They were in a small plastic bag and I guarded them with my life. Breaktime or feast as it was known was a bunfight and keeping hold of your mid-morning snack was vital.Get your own feast, the four-year-old me would say to any pushy boy and wheedling girl who tried to get me to part with my precious treasure.
I wonder if it’s because I had to guard them so fiercely that my love for Rich Tea biscuits has remained for my whole life. They’re not a glamorous biscuit. They have nothing of the unctuous silkiness of an orange Club or the indulgent tang of a Jaffa Cake. Eaten alone they are pedestrian, dry, the sort of biscuit you would pass over in the tin for a chocolate digestive or, at the very least, a shortbread finger.
I’m not sure what possessed my mother back in the early 70s to first reach for the butter knife before handing me and my brother our biscuit elevenses, but who knows how genius begins? Because when you spread a Rich Tea biscuit with butter and add another Rich Tea on top, then you enter completely different territory. The mundane becomes heavenly your teeth crunching through a crisp layer to find a cool, salty creaminess lurking inside. This, my friends, is the Rich Tea Stacker.
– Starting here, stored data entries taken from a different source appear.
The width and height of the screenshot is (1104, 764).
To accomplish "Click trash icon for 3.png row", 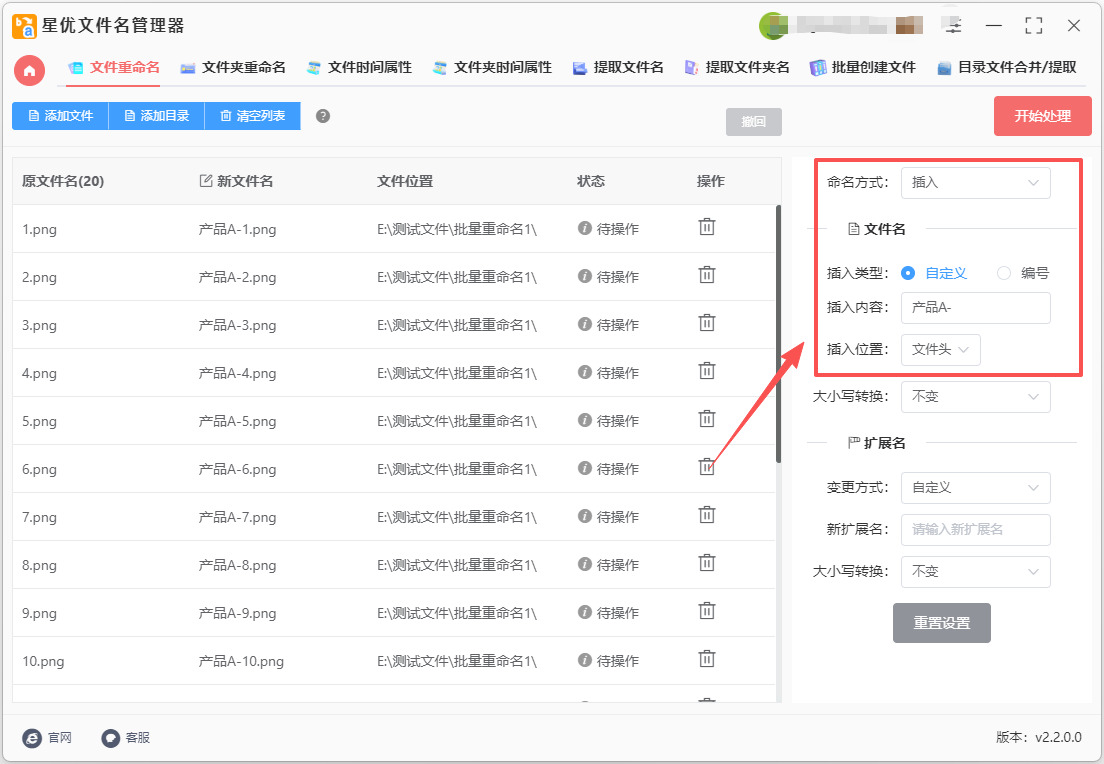I will (706, 323).
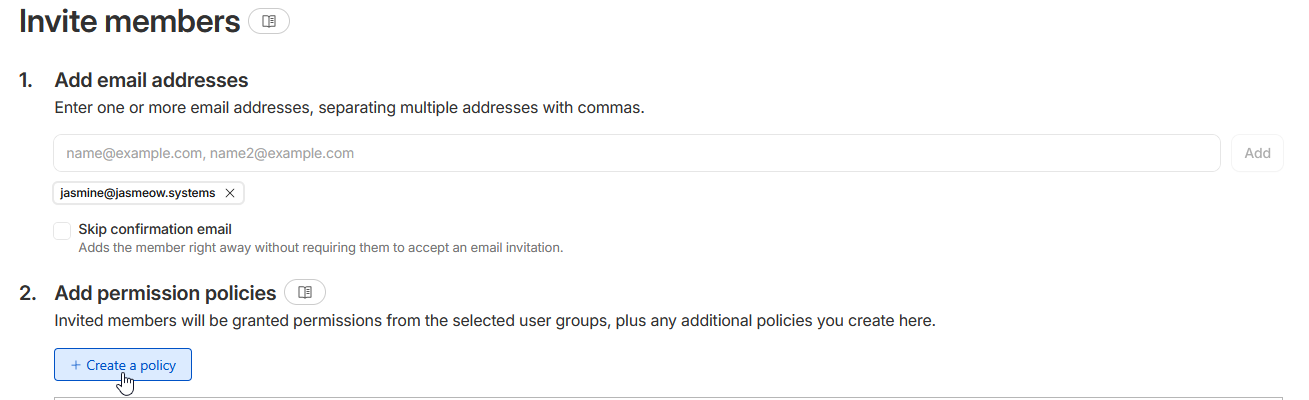Select the jasmine@jasmeow.systems address chip text
Image resolution: width=1309 pixels, height=400 pixels.
(138, 193)
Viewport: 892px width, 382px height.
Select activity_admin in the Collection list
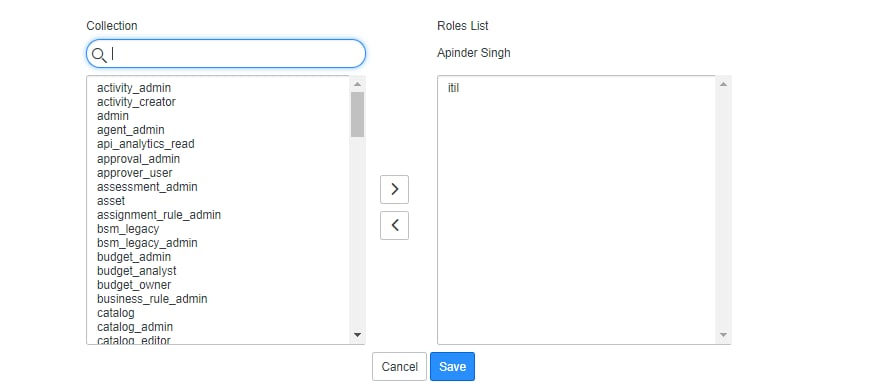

Since those early days in the playground, I’ve tried to bring bit of myself to the Rich Tea Stacker, to make it my own. There was a brief flirtation at university with the Triple Stacker de trop, I decided in the end and then that regrettable Digestive Stacker episode in my mid 20s too buttery. I soon came to my senses: you can’t improve on the Rich Tea Stacker. Don’t mess with perfection.